Let me tell you a little about my financial status. Currently, I have eight dollars in my bank. I went way over my Internet allowance, so I got penalized big time - like three times the amount I normally pay. The day I got my Internet bill, which was last Thursday, I didn't have the money to pay it. I would have fallen $150 short, because my income gives me an allowance of $60 for Internet.
On Friday, I received a phone call from a friend who asked if I could housesit. After a little discussion, he asked me if $150 would be okay. I didn't ask for it, but he offered it. And, he left it on the kitchen table for me and I was able to deposit it in the bank a day before the bill was due. I was given exactly what I needed to pay all my bills this month with the help of my friend.
Then, there was the homeless lady yesterday. She was standing on the median, wearing a burqa. She held a sign. She spoke a language I didn't understand. I had eight dollars in my bank, but thirty dollars in my pocket. Looking at the options in my hand, I gave her the twenty and she said Thank You. I said Thank You back.
The reason I bring all this up is because there is a fire ignited inside of me. It's something bigger than me, smarter than me, more courageous than me. There is this spirit inside of me that leads me to do things that just don't make sense, but at the same time make so much sense. This lady on the median got me out of myself, and was a flesh and blood reminder that there is an economy much deeper and more profound than the status of the stocks of the day. I also bring this up because if you were to take a video camera and follow me throughout one day of my life, you would find that I get irritated a ton, have problems with wanting to control the people around me, and have an affinity for the fantasy land of pornography.
Sometimes, I have this nagging question in my head that asks, "Am I the only one struggling here?"

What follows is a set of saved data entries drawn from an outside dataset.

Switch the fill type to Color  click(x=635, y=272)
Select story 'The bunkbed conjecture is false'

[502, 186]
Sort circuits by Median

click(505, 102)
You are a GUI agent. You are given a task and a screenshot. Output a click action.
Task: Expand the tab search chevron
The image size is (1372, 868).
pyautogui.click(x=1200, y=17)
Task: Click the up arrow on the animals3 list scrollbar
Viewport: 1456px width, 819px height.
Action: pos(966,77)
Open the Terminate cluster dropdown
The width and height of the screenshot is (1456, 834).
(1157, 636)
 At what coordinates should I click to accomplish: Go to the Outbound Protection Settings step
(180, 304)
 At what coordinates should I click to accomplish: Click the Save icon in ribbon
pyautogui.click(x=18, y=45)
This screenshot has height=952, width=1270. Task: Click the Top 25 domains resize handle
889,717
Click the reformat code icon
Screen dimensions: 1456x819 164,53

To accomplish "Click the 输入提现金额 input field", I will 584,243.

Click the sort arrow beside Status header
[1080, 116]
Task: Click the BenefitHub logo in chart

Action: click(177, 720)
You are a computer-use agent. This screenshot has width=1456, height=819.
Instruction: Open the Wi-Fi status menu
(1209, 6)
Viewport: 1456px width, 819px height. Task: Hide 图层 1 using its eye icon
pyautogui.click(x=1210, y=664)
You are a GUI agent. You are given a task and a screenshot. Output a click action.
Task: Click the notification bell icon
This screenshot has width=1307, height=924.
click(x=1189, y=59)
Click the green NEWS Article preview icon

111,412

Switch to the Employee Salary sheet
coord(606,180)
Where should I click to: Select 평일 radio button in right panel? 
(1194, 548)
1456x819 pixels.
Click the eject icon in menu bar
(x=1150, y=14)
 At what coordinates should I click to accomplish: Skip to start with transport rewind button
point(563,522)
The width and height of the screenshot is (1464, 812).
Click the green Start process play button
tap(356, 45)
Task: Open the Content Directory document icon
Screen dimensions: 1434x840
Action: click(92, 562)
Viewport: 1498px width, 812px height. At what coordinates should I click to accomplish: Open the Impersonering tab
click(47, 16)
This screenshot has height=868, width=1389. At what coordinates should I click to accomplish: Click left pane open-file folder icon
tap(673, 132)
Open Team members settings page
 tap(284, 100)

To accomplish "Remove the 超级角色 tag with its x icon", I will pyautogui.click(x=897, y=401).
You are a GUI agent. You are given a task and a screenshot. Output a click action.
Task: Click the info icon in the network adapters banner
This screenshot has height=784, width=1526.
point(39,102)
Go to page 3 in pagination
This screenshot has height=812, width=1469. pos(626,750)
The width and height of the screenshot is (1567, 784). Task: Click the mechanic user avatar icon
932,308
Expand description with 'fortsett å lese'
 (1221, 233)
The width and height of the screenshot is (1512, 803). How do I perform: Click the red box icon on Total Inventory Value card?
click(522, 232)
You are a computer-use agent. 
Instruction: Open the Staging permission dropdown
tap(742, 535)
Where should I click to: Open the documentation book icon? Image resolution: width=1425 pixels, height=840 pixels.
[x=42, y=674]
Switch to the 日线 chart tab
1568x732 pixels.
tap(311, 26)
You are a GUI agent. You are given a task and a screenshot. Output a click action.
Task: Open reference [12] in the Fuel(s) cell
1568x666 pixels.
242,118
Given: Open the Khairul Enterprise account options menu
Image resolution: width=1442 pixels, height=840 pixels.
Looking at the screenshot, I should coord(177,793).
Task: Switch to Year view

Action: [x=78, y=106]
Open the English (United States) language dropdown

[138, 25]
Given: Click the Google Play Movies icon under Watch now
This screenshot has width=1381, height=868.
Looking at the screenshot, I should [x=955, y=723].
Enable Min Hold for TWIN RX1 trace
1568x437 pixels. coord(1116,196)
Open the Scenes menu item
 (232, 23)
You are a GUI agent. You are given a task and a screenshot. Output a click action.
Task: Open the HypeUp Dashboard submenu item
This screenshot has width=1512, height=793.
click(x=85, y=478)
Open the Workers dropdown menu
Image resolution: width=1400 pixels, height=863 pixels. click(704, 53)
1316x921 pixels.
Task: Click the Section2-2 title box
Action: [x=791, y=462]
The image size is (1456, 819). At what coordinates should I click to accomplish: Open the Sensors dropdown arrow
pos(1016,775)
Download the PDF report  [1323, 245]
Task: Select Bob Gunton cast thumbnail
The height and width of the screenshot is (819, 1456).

The people I work with are spiritual giants. They love so well, and it doesn't take them much to decide to do nice things for other people. I look to them for this. That's why I love working where I work. I am being pushed by the people around me to care for the world around me. They are my spiritual heroes, and they don't even have a clue. I'm the one who philosophizes all the time about Jesus and spiritual concepts, but also the one who will struggle the most with thinking about others more than myself.
There is this fire, this flame, this spirit inside of me that is ignited. It's making a clean sweep of my life, opening my eyes to a world beyond the physical realm. It's foolish and illogical. It enables me to look in the eyes of a homeless lady, and feel relieved that there is one more person struggling to make it, to make sense of all this stuff. There is one more flesh and blood reminder that deep at the core of this life, there is a common heartbeat, a common language, a common struggle, and a common spirit.
There was something freeing about looking at the bills in my hand and saying to myself, This isn't mine. In the same way that $150 was provided, my needs will be taken care of.
There is this spirit inside all of us. It's been called many different things over centuries. Holy Spirit. Holy Ghost. Karma. Intuition. Sixth sense. God-consciousness. Spirt of Jesus. God's Spirit. Positive Thinking. Positive Energy. Human Spirit. Whatever name we call it, we can most likely agree that it is there, compelling, moving, igniting, cleaning, and whispering.
It's making a clean sweep of our lives, sorting out everything that's true from everything that's false. It's wooing us to move past the black and white systems of the physical world, and into a realm beyond our senses - a realm that can only be explained through our connection with this mystery inside.